Assigned task: Where a line of the records holds the string "clock", copy that line.

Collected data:

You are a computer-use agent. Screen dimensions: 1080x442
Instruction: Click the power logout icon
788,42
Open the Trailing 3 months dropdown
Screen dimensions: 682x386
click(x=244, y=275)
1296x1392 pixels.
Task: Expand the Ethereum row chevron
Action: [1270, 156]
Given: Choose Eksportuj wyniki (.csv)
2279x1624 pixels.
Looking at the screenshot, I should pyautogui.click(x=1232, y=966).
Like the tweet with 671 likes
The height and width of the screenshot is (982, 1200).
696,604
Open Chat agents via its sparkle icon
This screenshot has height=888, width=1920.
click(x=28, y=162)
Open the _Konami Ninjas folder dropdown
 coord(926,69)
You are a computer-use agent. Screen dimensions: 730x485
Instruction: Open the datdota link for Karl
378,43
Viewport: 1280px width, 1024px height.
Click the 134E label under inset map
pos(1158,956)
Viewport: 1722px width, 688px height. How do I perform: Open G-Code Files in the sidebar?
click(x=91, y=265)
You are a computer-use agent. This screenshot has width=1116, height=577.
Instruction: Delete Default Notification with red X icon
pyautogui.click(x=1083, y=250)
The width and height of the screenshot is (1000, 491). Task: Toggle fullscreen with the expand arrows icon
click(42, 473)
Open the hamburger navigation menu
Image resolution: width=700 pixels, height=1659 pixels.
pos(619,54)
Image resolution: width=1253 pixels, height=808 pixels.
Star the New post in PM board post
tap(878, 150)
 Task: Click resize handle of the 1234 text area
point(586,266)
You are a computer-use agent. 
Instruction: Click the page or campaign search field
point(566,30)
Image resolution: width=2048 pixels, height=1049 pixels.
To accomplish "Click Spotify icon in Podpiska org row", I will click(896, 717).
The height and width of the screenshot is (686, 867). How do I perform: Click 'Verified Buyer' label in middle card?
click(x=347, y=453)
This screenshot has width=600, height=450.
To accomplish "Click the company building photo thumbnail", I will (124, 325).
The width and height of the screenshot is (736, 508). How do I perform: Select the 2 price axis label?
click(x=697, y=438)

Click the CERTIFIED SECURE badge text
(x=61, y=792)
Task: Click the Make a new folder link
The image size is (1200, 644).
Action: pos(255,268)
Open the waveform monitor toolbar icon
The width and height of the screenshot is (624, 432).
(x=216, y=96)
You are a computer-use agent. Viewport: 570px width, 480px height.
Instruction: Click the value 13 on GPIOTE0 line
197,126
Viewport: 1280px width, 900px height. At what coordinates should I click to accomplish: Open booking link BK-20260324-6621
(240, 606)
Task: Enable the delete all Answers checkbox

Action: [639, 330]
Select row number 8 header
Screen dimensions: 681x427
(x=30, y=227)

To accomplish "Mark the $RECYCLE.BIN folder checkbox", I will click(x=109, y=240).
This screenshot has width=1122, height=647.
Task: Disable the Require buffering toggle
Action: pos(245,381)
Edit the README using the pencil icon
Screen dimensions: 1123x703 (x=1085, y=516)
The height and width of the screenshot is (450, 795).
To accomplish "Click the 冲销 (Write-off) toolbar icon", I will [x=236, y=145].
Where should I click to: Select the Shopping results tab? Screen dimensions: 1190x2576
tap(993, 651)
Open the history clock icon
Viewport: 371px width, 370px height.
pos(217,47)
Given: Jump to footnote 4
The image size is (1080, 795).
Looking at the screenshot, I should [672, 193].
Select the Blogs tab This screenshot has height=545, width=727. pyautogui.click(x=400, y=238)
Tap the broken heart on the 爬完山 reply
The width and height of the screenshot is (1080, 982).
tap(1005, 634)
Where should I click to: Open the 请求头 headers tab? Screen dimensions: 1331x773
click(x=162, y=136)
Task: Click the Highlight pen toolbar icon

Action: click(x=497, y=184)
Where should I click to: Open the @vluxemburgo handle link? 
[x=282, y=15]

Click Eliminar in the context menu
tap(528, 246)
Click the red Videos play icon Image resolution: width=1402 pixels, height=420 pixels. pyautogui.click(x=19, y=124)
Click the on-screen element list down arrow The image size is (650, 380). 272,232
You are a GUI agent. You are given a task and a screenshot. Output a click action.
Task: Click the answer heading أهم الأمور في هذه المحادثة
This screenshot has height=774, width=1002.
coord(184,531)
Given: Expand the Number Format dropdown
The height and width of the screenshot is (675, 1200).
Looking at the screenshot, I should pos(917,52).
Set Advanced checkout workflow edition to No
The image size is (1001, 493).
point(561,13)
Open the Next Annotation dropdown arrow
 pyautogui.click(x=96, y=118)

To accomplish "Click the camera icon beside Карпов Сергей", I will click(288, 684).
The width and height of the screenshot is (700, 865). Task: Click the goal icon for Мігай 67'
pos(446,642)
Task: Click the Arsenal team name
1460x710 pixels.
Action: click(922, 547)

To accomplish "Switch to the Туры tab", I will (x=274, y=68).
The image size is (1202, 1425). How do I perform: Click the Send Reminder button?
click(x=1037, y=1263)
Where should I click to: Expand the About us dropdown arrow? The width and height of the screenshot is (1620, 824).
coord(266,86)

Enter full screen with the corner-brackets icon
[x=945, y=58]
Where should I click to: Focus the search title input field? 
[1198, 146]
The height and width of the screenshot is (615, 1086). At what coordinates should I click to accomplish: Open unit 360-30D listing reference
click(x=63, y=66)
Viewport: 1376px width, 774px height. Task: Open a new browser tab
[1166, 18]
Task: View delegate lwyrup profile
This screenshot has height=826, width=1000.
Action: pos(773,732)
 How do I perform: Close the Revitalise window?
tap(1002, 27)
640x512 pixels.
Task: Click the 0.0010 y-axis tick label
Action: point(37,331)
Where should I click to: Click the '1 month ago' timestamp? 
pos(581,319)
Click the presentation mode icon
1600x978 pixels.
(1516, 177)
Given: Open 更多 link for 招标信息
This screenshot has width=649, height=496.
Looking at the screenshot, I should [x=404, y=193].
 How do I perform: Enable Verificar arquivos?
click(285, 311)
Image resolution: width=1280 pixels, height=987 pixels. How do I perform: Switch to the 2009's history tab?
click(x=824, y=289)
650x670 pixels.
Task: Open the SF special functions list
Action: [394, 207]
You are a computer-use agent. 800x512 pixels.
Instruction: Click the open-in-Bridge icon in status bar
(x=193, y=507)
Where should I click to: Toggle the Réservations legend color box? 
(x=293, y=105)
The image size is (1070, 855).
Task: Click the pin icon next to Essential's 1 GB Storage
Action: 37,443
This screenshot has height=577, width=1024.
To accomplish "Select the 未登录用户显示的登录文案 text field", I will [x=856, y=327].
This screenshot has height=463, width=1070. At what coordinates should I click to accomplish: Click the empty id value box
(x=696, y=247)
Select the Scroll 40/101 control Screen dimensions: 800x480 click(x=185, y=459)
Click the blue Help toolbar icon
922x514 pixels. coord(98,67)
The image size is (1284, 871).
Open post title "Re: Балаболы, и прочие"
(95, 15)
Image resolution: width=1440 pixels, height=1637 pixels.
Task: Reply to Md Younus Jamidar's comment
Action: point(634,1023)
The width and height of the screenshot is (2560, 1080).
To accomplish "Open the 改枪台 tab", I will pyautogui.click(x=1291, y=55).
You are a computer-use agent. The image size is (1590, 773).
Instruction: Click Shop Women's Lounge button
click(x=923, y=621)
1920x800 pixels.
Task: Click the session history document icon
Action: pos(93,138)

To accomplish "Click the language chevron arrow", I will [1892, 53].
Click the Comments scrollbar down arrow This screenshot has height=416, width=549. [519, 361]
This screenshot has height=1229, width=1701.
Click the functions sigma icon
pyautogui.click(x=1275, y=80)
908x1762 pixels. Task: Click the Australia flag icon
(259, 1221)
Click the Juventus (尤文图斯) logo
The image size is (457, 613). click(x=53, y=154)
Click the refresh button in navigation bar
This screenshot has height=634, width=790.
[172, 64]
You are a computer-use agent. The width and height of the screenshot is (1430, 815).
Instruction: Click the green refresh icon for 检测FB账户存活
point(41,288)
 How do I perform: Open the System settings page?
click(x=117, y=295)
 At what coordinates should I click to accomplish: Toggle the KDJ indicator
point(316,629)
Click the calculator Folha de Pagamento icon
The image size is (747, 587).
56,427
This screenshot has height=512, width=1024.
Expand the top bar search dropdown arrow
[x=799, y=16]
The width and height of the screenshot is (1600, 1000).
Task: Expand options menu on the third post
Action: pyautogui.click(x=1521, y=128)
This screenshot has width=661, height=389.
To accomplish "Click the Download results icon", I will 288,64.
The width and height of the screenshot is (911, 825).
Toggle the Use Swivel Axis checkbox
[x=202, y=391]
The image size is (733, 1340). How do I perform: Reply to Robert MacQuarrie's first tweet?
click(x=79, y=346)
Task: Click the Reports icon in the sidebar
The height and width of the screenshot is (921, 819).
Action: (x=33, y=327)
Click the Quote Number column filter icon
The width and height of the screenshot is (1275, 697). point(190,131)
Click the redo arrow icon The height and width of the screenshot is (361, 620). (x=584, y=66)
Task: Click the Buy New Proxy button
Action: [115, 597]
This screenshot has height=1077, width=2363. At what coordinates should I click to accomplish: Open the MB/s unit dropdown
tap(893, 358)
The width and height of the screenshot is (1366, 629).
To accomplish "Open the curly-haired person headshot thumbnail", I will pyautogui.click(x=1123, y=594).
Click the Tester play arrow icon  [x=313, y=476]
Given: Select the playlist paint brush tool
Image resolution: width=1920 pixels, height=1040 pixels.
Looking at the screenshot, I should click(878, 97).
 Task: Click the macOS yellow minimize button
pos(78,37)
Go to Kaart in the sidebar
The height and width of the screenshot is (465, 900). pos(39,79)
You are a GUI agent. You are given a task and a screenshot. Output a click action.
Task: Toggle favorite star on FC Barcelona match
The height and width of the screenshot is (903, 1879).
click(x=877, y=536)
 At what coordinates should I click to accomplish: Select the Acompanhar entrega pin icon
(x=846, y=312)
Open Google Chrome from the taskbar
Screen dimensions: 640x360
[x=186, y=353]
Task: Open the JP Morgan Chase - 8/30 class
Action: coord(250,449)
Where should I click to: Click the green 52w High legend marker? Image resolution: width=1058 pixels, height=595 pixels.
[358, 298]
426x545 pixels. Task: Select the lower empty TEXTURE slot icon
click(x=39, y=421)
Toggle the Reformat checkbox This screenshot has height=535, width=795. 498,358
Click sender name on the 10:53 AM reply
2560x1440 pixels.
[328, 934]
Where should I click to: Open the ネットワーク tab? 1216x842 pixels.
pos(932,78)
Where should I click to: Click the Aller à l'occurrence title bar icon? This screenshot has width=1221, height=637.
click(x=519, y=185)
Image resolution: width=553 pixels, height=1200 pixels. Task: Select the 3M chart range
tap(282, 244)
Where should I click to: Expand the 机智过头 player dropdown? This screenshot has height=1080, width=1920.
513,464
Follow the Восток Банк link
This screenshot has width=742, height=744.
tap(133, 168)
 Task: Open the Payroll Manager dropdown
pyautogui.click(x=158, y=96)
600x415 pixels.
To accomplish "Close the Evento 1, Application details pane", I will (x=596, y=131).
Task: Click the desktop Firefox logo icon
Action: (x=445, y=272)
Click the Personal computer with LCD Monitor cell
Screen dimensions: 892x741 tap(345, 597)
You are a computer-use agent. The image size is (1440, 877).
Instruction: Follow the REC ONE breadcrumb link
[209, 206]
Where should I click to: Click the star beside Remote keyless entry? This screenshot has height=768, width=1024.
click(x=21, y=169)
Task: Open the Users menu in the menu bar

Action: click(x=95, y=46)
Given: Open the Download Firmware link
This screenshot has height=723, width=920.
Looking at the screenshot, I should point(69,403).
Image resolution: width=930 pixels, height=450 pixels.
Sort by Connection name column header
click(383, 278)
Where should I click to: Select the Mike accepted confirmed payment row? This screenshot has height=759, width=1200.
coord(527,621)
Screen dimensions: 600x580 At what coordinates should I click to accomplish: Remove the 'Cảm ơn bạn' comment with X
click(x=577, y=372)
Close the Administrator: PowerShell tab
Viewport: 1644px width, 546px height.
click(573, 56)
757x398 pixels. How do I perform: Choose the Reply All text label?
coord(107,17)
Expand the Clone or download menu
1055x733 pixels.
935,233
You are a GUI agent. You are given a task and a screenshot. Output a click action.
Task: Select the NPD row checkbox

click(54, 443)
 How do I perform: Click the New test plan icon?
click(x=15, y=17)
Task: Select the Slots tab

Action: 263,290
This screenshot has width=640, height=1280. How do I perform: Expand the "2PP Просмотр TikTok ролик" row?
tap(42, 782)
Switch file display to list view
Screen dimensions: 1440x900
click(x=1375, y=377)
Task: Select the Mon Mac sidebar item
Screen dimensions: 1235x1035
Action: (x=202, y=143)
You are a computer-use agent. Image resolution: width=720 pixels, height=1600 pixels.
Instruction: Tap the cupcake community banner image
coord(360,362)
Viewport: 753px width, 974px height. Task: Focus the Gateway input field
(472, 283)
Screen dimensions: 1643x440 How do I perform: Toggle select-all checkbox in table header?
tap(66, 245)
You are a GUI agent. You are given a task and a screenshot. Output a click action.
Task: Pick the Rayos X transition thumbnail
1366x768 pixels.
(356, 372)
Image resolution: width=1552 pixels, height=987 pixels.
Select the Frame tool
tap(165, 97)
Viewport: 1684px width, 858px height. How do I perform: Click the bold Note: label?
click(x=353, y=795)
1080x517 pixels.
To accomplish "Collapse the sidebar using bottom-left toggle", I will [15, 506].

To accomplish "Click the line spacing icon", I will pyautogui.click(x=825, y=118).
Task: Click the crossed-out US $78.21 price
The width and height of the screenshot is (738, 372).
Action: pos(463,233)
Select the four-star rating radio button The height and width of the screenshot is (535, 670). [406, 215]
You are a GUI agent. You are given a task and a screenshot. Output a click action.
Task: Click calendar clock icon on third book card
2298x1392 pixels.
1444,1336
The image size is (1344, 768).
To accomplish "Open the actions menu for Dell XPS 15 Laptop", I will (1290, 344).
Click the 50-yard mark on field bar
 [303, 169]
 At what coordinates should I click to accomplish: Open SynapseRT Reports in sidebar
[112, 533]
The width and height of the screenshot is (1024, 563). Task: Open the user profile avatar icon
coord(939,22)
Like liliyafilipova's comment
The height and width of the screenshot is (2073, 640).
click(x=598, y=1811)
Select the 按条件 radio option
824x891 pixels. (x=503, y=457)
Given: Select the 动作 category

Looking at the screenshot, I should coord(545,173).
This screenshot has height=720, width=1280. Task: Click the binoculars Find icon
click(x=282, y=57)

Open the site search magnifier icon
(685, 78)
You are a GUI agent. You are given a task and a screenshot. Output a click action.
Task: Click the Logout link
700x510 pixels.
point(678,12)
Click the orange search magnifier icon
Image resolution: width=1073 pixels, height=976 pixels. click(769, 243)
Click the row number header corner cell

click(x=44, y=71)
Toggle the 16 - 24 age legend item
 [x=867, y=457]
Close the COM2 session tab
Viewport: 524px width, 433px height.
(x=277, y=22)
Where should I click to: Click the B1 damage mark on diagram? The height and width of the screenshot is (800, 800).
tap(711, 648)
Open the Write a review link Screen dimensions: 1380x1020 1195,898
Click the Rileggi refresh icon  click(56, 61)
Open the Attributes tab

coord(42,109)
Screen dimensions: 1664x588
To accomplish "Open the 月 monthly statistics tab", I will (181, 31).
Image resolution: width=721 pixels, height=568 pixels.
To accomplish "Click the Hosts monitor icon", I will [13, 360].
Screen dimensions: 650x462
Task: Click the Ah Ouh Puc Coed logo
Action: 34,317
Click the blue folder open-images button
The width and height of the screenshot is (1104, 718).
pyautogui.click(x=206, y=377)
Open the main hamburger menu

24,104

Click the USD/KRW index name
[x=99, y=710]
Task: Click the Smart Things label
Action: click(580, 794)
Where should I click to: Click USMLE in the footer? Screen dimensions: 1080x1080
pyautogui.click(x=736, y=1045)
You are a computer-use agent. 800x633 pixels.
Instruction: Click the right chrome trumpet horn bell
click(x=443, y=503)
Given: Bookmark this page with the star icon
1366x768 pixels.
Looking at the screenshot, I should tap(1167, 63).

Answer section:
Open the history clock icon
Task: Click calendar clock icon on third book card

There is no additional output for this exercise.